Yfirlestur.is is a web application where you can enter or submit Icelandic text and have it checked for spelling and grammar errors.

The tool also gives hints on words and structures that might not be appropriate, depending on the intended audience for the text.

Try Yfirlestur (in Icelandic) at https://yfirlestur.is!

Yfirlestur annotation

Text with annotations, as displayed by Yfirlestur.is

The core spelling and grammar checking functionality of Yfirlestur.is is provided by the GreynirCorrect engine, by the same authors. User feedback is greatly appreciated, either through GitHub Issues or by e-mail to [email protected].

HTTPS API

In addition to its graphical web front-end, Yfirlestur.is exposes a public HTTPS/JSON application programming interface (API) to perform spelling and grammar checking.

From the command line

This API can for example by accessed by curl from the Linux/MacOS command line as follows (try it!):

    curl https://yfirlestur.is/correct.api -d "text=Manninum á verkstæðinu vantar hamar"

...or, of course, via a HTTPS POST from your own code; see below.

All text is assumed to be coded in UTF-8.

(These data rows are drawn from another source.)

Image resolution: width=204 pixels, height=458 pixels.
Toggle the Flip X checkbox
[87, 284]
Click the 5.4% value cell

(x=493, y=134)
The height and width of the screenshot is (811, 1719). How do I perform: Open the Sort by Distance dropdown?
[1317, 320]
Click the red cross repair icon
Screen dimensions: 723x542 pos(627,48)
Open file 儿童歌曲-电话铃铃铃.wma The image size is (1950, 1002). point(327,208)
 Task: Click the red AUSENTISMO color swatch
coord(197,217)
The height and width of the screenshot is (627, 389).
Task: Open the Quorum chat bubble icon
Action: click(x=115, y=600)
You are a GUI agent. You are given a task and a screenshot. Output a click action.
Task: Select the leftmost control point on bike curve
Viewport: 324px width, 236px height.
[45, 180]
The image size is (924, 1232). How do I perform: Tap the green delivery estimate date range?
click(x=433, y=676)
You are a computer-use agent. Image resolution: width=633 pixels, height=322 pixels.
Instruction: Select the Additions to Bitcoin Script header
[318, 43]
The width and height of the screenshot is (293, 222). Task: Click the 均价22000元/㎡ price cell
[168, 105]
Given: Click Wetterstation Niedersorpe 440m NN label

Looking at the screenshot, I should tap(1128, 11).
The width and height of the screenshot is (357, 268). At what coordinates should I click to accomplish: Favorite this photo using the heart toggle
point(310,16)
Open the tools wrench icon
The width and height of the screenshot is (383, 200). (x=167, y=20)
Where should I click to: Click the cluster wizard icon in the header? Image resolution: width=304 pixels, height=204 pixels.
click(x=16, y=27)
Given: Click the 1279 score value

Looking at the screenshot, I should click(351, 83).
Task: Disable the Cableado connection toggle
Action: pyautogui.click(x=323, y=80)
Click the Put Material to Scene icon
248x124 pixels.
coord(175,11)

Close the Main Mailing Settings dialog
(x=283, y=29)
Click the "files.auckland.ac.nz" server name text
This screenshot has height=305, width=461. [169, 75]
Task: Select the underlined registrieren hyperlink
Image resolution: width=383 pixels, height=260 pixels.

The example returns the following JSON (shown indented, for ease of reading):

{
  "result": [
    [
      {
        "annotations": [
          {
            "code":"P_WRONG_CASE_þgf_þf",
            "detail":"Sögnin 'að vanta' er ópersónuleg. Frumlag hennar á að vera í þolfalli í stað þágufalls.",
            "start":0,
            "end":2,
            "start_char":0,
            "end_char":21,
            "suggest":"Manninn á verkstæðinu",
            "text":"Á líklega að vera 'Manninn á verkstæðinu'"
          }
        ],
        "corrected":"Manninum á verkstæðinu vantar hamar",
        "tokens": [
          {"k":6,"x":"Manninum"},
          {"k":6,"x":"á"},
          {"k":6,"x":"verkstæðinu"},
          {"k":6,"x":"vantar"},
          {"k":6,"x":"hamar"}
        ]
      }
    ]
  ],
  "stats":
    {
      "ambiguity":1.0,
      "num_parsed":1,
      "num_sentences":1,
      "num_tokens":5
    },
  "text":"Manninum á verkstæðinu vantar hamar",
  "valid":true
}

The result field contains the result of the annotation, as a list of paragraphs, each containing a list of sentences, each containing a list of annotations (under the annotations field). Of course, if a sentence is correct and has no annotations, its annotation list will be empty. An overview of error codes used in annotations is available here.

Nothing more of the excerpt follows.